In the period between Synods 2009 and 2010, the ERC studied the issue in some depth. It concluded that while there were some surface similarities between ecumenical relations and interfaith dialogue (i.e., people of faith who do not agree on both significant and superficial points of doctrine and liturgical practice coming together to understand each other better, and where possible stand together on select issues), really they are very distinct. The ERC understands that ecumenical relations properly exist between people and churches who belong to Christ's family: that whatever their differences are, they concur on the basic tenets of the gospel. Interfaith dialogue is with those who belong to a "community of faith" but who do not confess Jesus as Lord.

For the CRC, this distinction is important. There are Christian churches which define the word ecumenical quite differently ("we have ecumenical relations with any community of faith: Christian, Jewish, Muslim, Buddhist, Sikh..."). By being transparent on the position of the CRC and its Ecumenical Relations Committee, we hope to avoid confusing or alarming our people, and maintaining our testimony to the world. That's a major reason why the committee asked to be renamed. Now it's the "Ecumenical and Interfaith Relations Committee (EIRC)." The two dimensions of the mandates assigned by Synod are named, and not comingled.

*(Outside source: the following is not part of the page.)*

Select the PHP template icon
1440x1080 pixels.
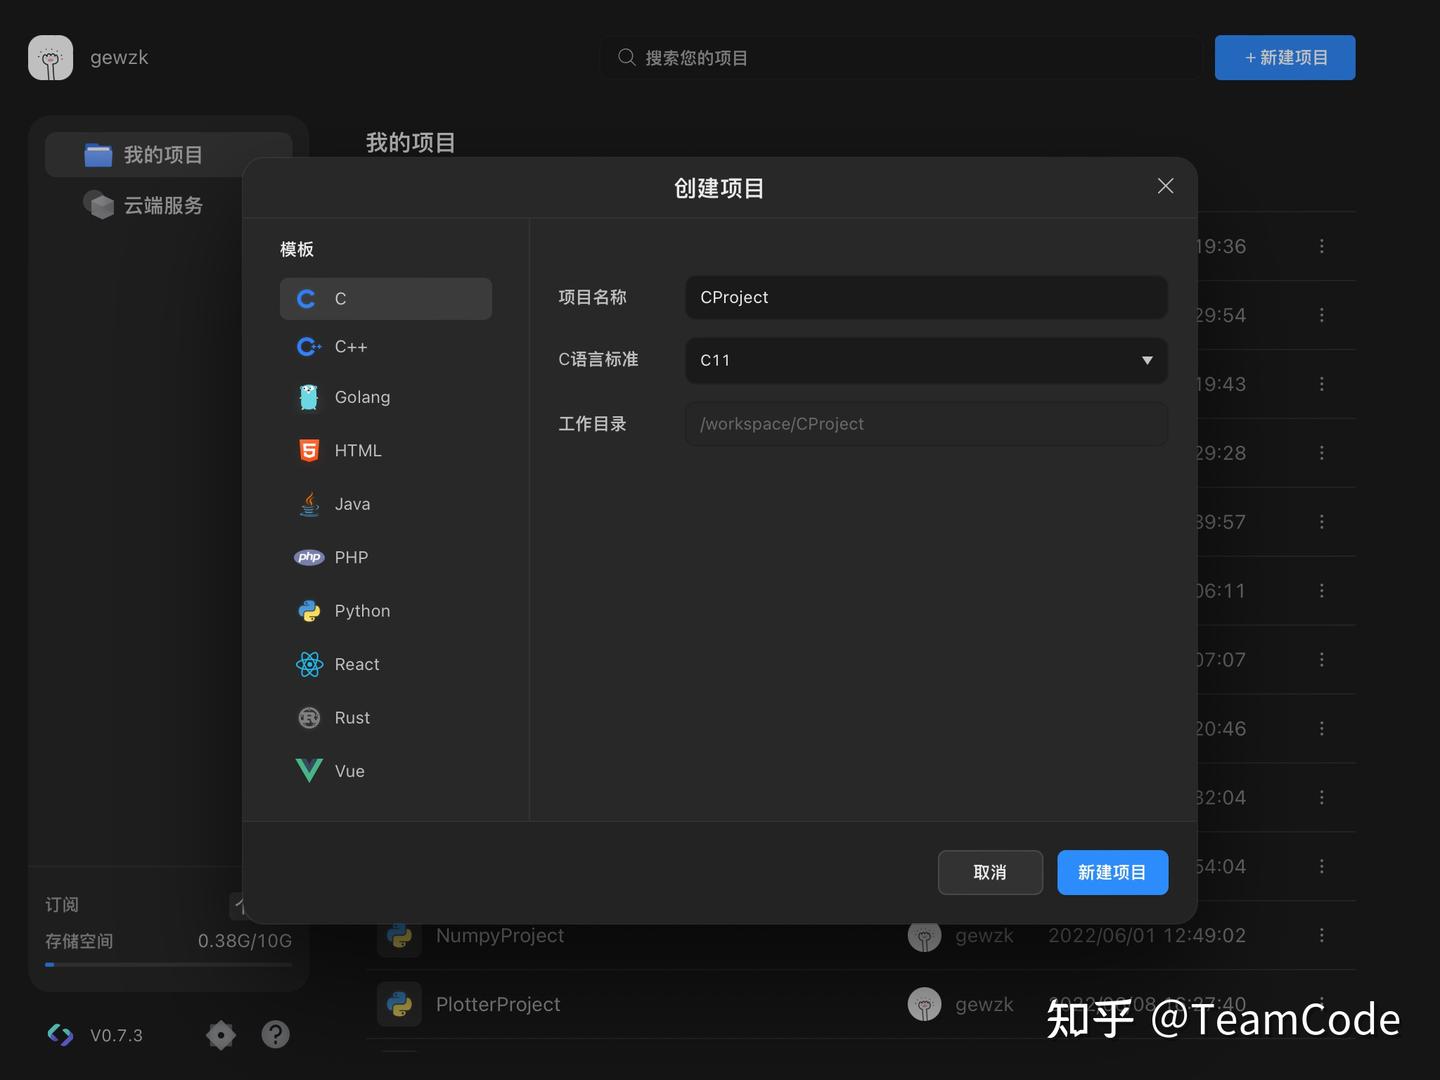[x=308, y=557]
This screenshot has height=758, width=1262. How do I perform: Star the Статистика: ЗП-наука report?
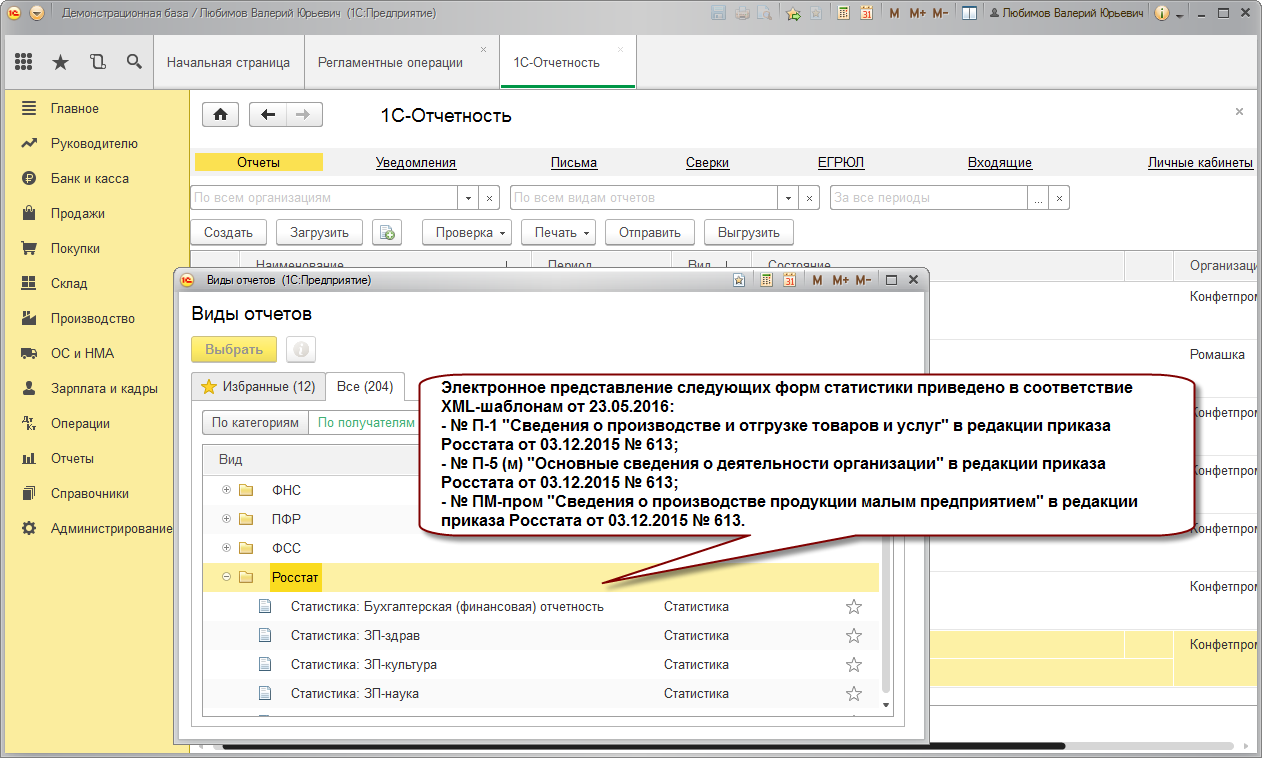click(x=853, y=694)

After the decision of synod was made to rename the committee, someone said to me that it should be "Ecumenical Relations and Interfaith Dialogue Committee (ERIDC)" to make it even clearer; I suggested he make a motion to reconsider, but he never did that. But I think we can move forward with it the way it is (and I am loath to ask Synod 2011 to once again rename this committee — that would be 4 names in 4 years!). My hope is that we as a denomination will grow in fellowship with believers and Christian Churches domestically and internationally, and that we will grow in respectful understanding with our neighbours from other faith traditions.